## What you are asked to do
Write down exactly what lies from the line containing "At what coordinates" to the end of the records, inclusive, and omit the pictures.

Stored data
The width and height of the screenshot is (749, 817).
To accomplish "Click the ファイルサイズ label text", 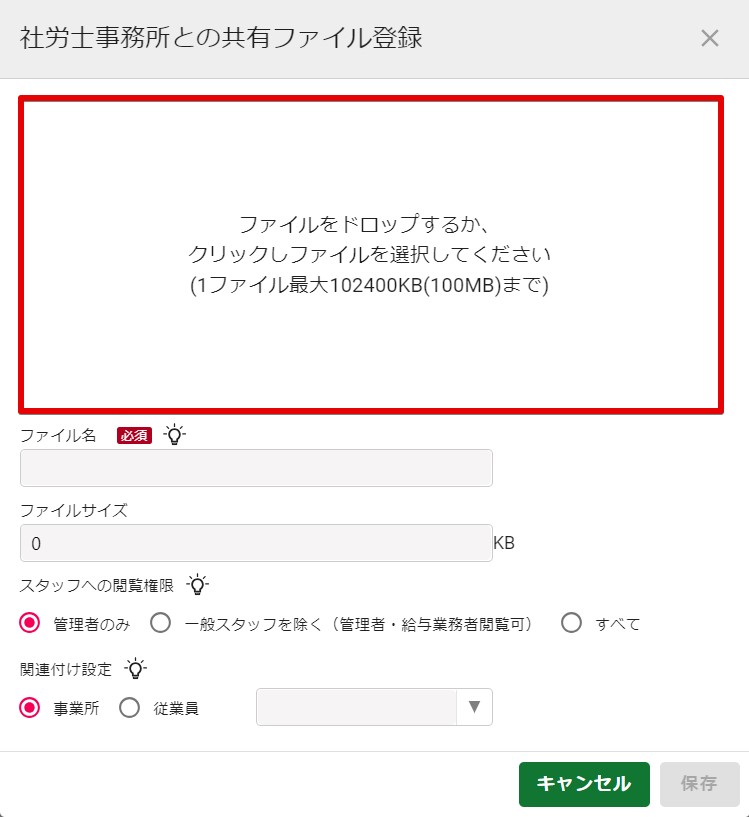I will [73, 510].
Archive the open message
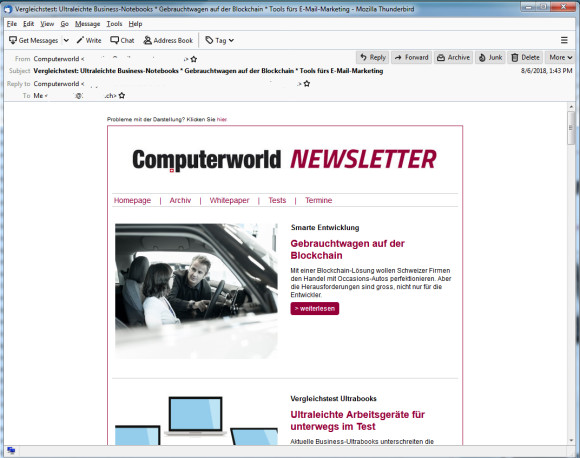Image resolution: width=580 pixels, height=458 pixels. pyautogui.click(x=453, y=57)
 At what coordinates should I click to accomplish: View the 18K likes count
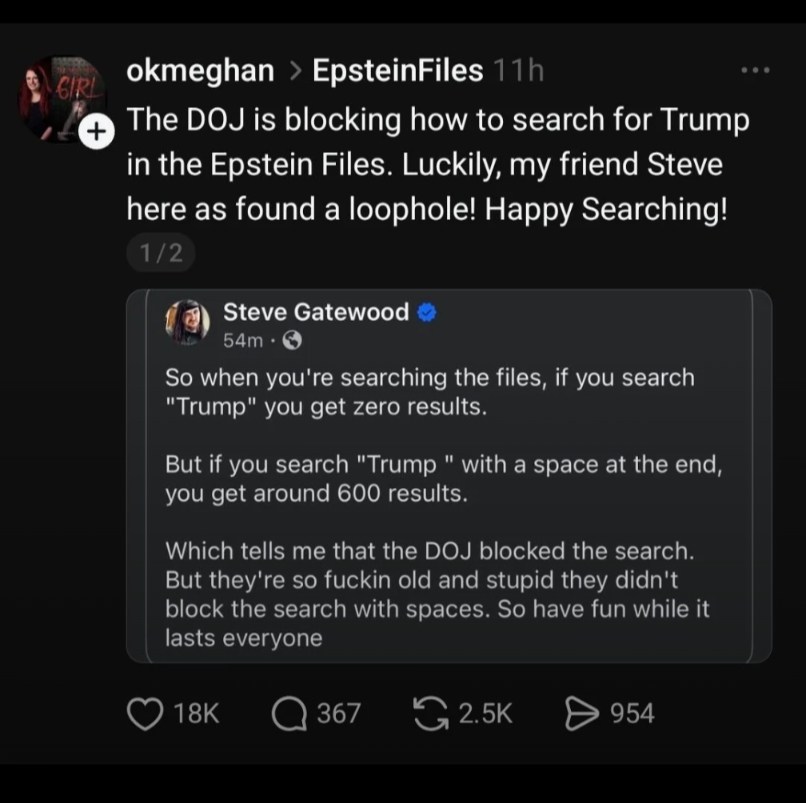tap(196, 713)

## Answer section
 At what coordinates should I click to accomplish: View the 18K likes count
tap(196, 713)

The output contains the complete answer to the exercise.